Lockdown measures have started to ease in the European nations hardest hit by coronavirus. Across Italy, museums are opening their doors to the public again for the first time since March—though they have to adhere to serious new safety precautions.
Today, May 19, the Castello di Rivoli in Turin was among the first of the nation’s museum to allow the public back in. Director Carolyn Christov-Bakargiev expressed optimism about the transition measures to Artnet News. “Museums are carefully controlled spaces that have been designed to protect artworks from people,” she said. “To adapt that to protecting people from people is a small step.”
Elsewhere, blockbuster shows are starting back up again. The highly anticipated Raphael exhibition at Rome’s Scuderie del Quirinale was an early victim of the lockdown, closing just three days after it opened in March despite having pre-sold 70,000 tickets. The show includes 120 works by Raphael, thanks to loans from 52 museums and collections to mark the 500th anniversary of the Renaissance great’s death. Almost all of the loans have been extended as needed, according to the Art Newspaper. The exhibition will now run from June 2 to August 30.
Raphael, The Madonna and Child with the Infant Baptist (The Garvagh Madonna) (ca. 1509-10). © The National Gallery, London.
Visitor Safety and Lost Incomes
Museums that are typically swarmed with visitors from around the world will now be both eerily and joyfully calm.
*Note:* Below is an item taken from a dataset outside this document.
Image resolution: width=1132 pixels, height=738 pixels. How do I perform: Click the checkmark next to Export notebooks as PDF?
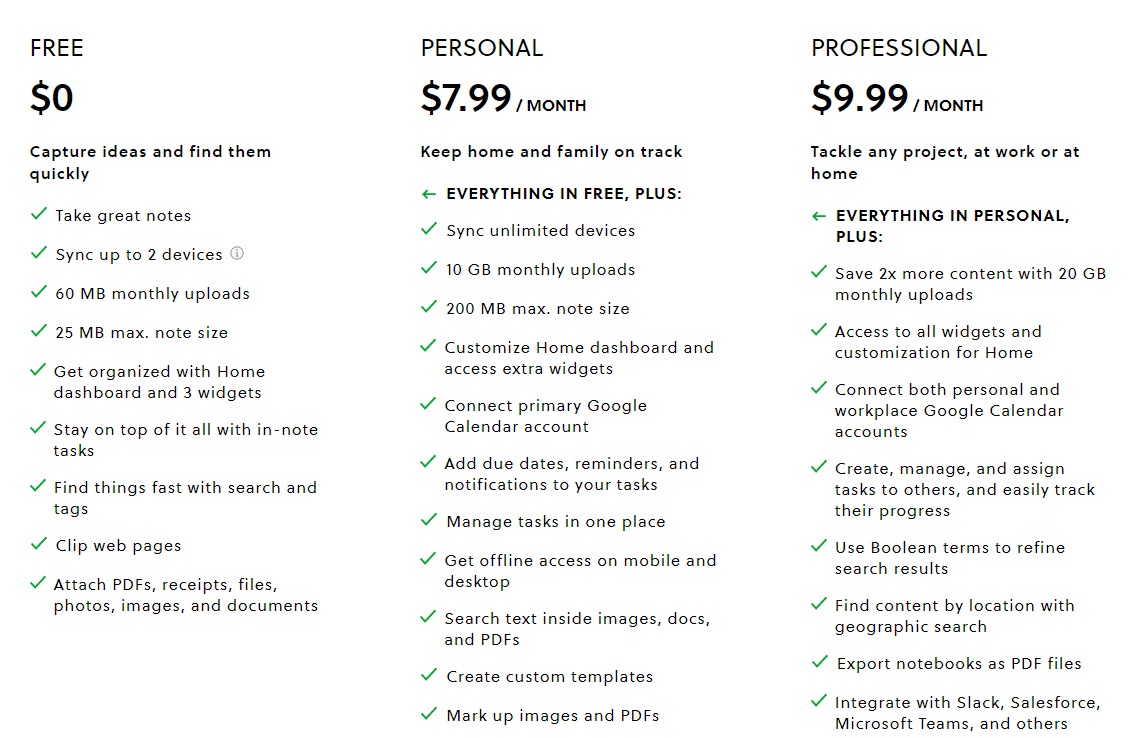819,663
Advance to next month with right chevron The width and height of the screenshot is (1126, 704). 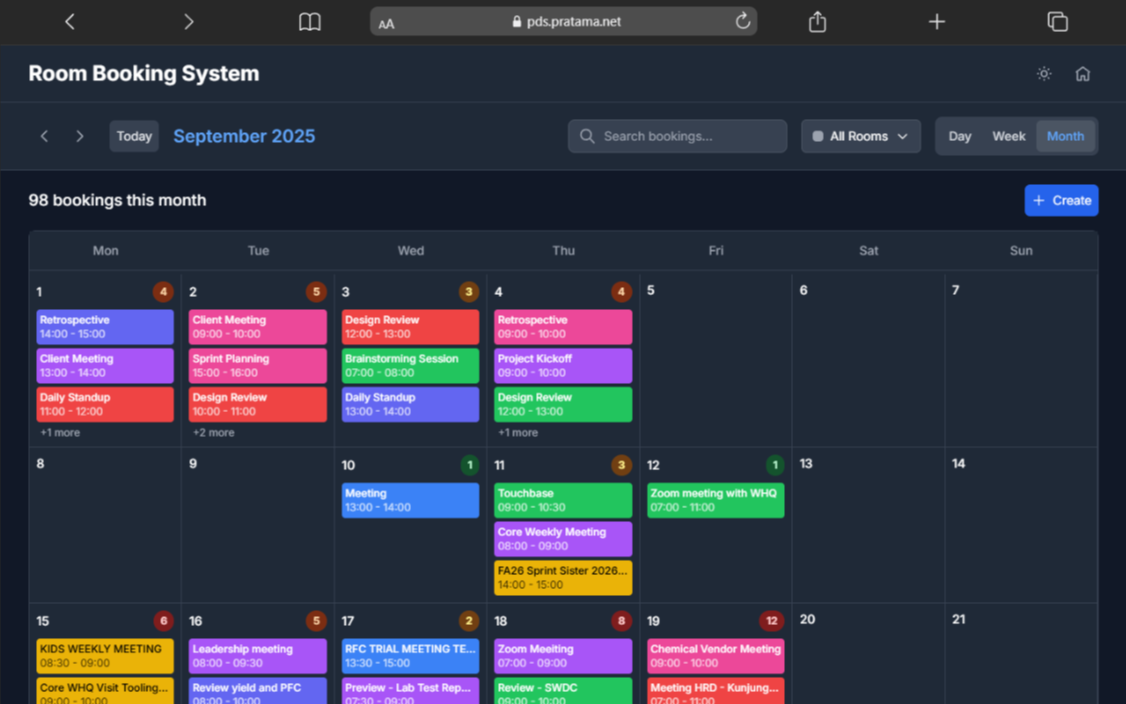80,136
The Castello di Rivoli likened the shift to the slow food movement, which requires a gentler pace of work and, in many ways, more consideration for process. “I think museums can be the prototype for the new normal, which I hope only lasts the time of the pandemic because I actually like the old normal,” adds Christov-Bakarglev.
Yet the lowered visitor numbers will spell financial trouble for some. The Cathedral of Santa Maria del Fiore in Florence, which on a typical spring day would see visitors numbering around 2,600, will only allow 200 people in per day. “We are very worried,” a spokesperson tells Artnet News. “For the Opera di Santa Maria del Fiore, the private institution that owns the monuments of the Duomo of Florence, it is a dramatic situation because our earnings all come from the tickets sold, we have no state contributions.”
The visitor numbers and strategies vary depending on the museum. For the Raphael exhibition, tickets for the show must be booked online in advance. Groups of six visitors will be taken in by a guard who will act as a “chaperone,” and groups will head into the gallery in staggered five-minute intervals. Each group gets 80 minutes with the once-in-a-lifetime show.
At the Galleria Borghese, which reopens today, May 19, to the public, will allow 120-minute visits of up to 80 people at a time. “This necessity actually provides an opportunity to appreciate the Museum’s marvels with more tranquillity,” says the museum in a statement. And the privately-funding Patrizia Sandretto Re Rebaudengo reopened on May 18 and allows 15 people at a time.
View of Santa Maria del Fiore in Florence. Image via Wikipedia.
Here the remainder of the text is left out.